Embedding Images into a PDF
September 04, 2007, at 10:29 PM
So, I've been working on embedding image files into a PDF. This could be done by uncompressing them and storing them in any convenient codec, but there's two good reasons and one bad one not to do that. A shame, because it would potentially be a lot less work; I could use the existing Haskell binding against the GD library to get at uncompressed pixel data.
First, it would potentially be substantially larger - ever seen a PDF that was tens of megs just for a couple pages? That's probably because somebody was careless about image encoding.
Second, when converting from a lossy compression format, recompressing will cause quality loss.
Third, and this would trump the other concerns anyhow, doing it this way gives me a chance to learn neat stuff.
You would really think there would be a nice library to do this stuff already, since Adobe specifically makes note of the possibility and all that, but there's not... I found a nice paper that actually surveys a lot of open-source and some closed-source libraries and concludes that almost all of them do it the lazy way.
JPEGs turn out to be really easy. One of the built-in codecs can deal with an embedded stream that's simply an entire JPEG file. It even extracts the image size and other parameters from that stream, instead of you having to specify them explicitly like with every other codec. So I've already got that working. Of course, if time were at all a consideration, I would just declare it done at this point and have the users convert all images to JPEG beforehand, but since it's not...
Other formats are a bit more work. It supports the basic codecs used for GIF - which is of course the famous LZW, finally out of patent as of a couple years ago - and PNG, which, to my surprise, is the old familiar Deflate codec that's used by both zip and gzip. Unfortunately, the pixel data isn't the only thing in the file; and they're both palletized formats, so you need to extract the pallete, too.
This is relatively simple stuff as it goes... I'm most of the way through doing it for GIF now. I got a major boost when I finally found a source of working implementations I could look at: A couple small utilities that come with Ghostscript, written as command-line tools and themselves implemented in Postscript (yes...). It's a little awkward reading that, since the PDF side of things kinda happens automagically, but at least I know it works, so it's useful.

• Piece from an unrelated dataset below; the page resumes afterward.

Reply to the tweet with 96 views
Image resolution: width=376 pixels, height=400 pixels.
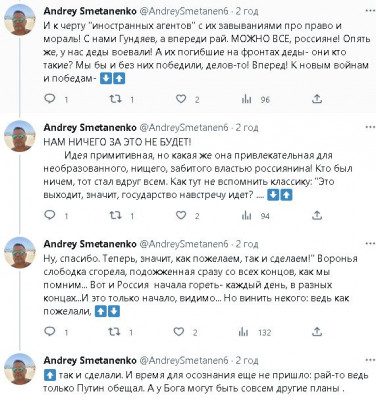pyautogui.click(x=50, y=99)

One other thing that actually is kinda important: EPS. Encapsulated postscript is a vector format. You might think that since it's so closely related to PDF, you could somehow convert it directly, but you can't, because they have different built-in APIs (in particular, the PDF one has no flow-control constructs). You could rasterize the EPS but of course it would be much nicer to keep it resolution-independent, not to mention smaller.

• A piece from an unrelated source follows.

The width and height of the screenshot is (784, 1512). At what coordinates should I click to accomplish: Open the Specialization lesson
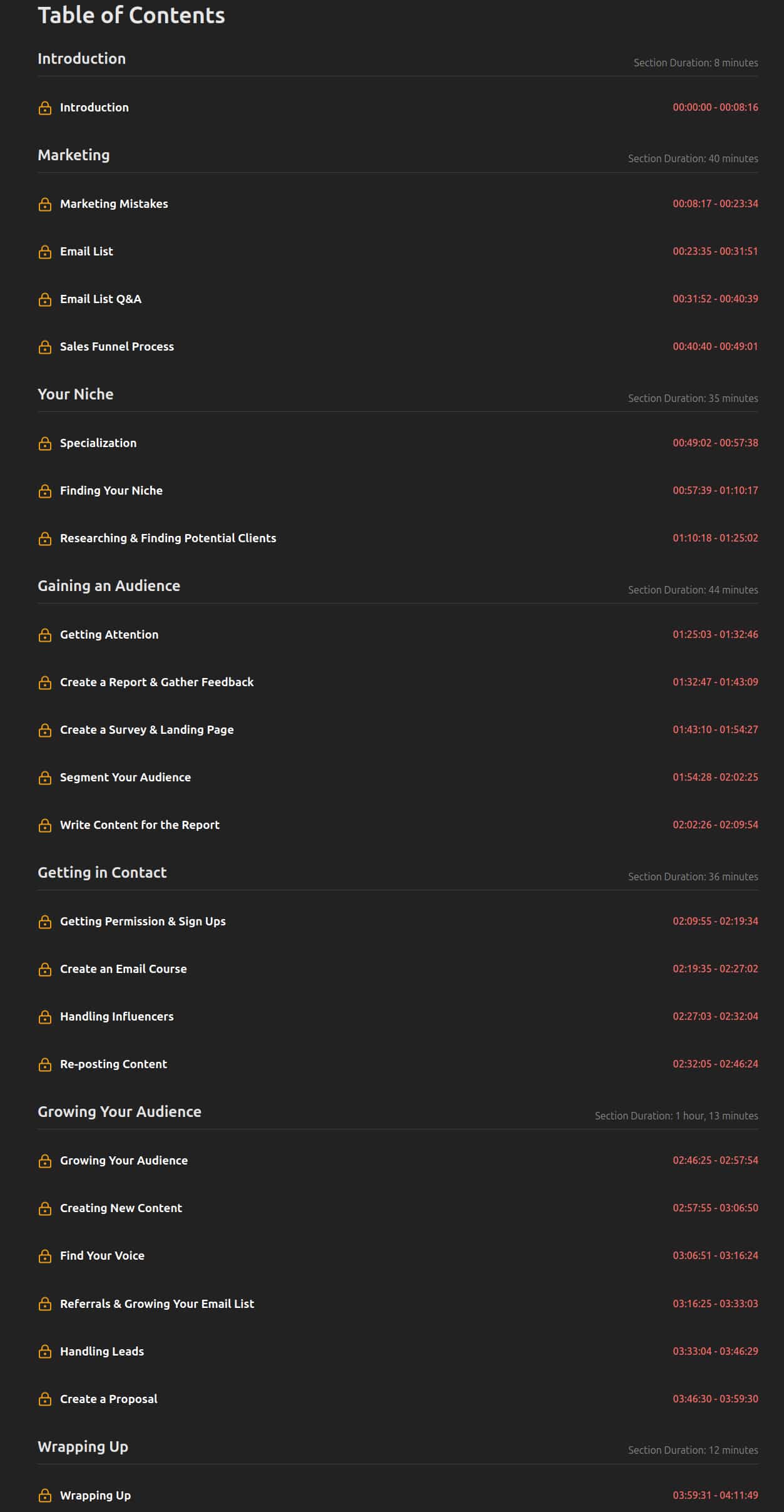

I wasn't sure how to deal with EPS, but then I realized that Ghostscript can be used as a library, and in that mode you can run it without any support files installed anywhere. So you can just hard-link it into the distribution and be done with it. Have Ghostscript convert the EPS to a PDF, then extract the content stream of the PDF, and use it directly as a content stream in your own PDF. Postscript and PDF do have very similar rendering operations; they're just invoked diferently. So in effect this is running the program contained in the EPS, but trapping all the graphics calls it makes, and, instead of running them, outputting equivalent calls in PDF vocabulary. If the EPS contained a program to compute the entire Mandelbrot set, this would have disastrous results, but “don't do that, then.”
For the Larpbase project, I was thinking EPS files could be used for the heart and energy logos, although on close examination they appear to be high-res raster images right now. At any rate, it's an interesting enough challenge that I'm going to make it work one way or another!